New York—March 15, 2016—The Bonobos shop on lower Fifth Avenue, in Manhattan, sits in a row of familiar fashion brands, including J.Crew, Zara and Gap, according to The Economist. As at those stores, shoppers at Bonobos can survey racks of clothes, try on this shirt and those trousers, then decide which items to purchase. Unlike in those stores, shoppers at Bonobos may not buy any clothes to take home. When Bonobos first tried this idea, in 2011, it seemed like a lark. The company now has 20 such shops, from Texas to California, and plans to open at least seven more this year.
Brick-and-mortar stores are in the throes of an identity crisis. The growing threat from online shopping is spurring some physical retailers to do more than just sell goods. Lululemon lures shoppers with both yoga clothes and yoga classes; Louis Vuitton displays fine art beside its frocks. Among the most interesting models to emerge, however, are chains such as Bonobos, whose outlets have no stock to sell.

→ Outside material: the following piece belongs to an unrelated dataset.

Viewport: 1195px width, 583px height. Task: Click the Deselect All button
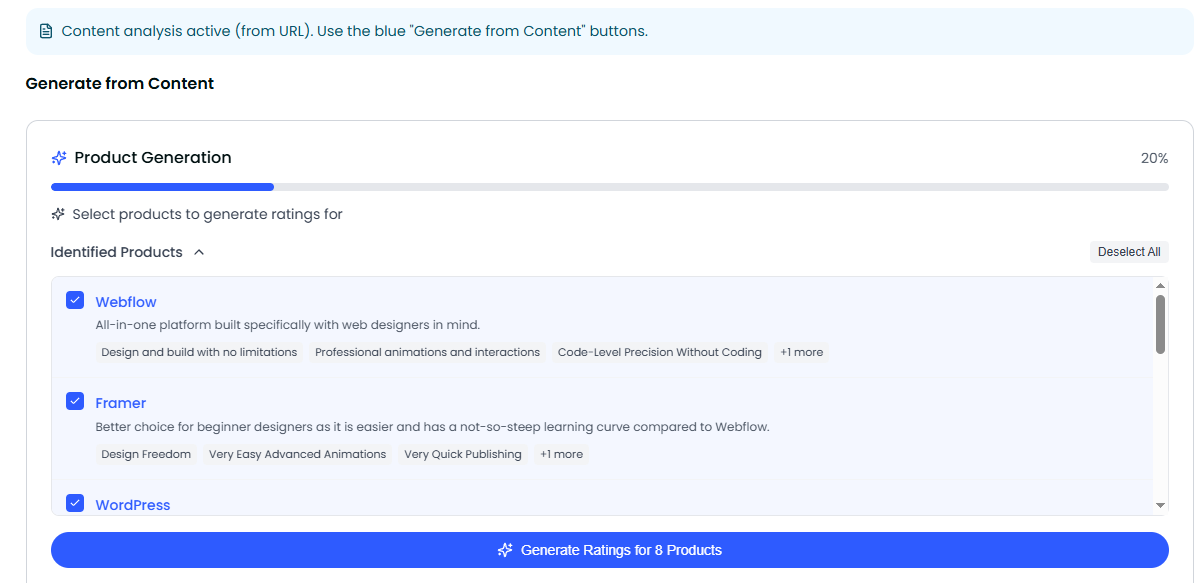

The idea is to divorce the purchase of a product from its distribution. Until recently, this business model was largely restricted to sellers of big, non-portable things like furniture: People like to examine sofas before they buy them, but they do not fit neatly into shopping bags. Now, clothing retailers are seeing the downsides of conventional shops, too.
If a retailer stores and sells goods in the same place, it must lease space, often in an expensive central location, for the store room as well as the shop floor. Staff may be needed to unpack deliveries overnight, which raises costs further. Employees spend much of the day restocking shelves, which means less attention paid to customers. Companies can never predict perfectly which items will sell in which shops. Inevitably some clothes linger unsold for too long and must be marked down, which squeezes margins.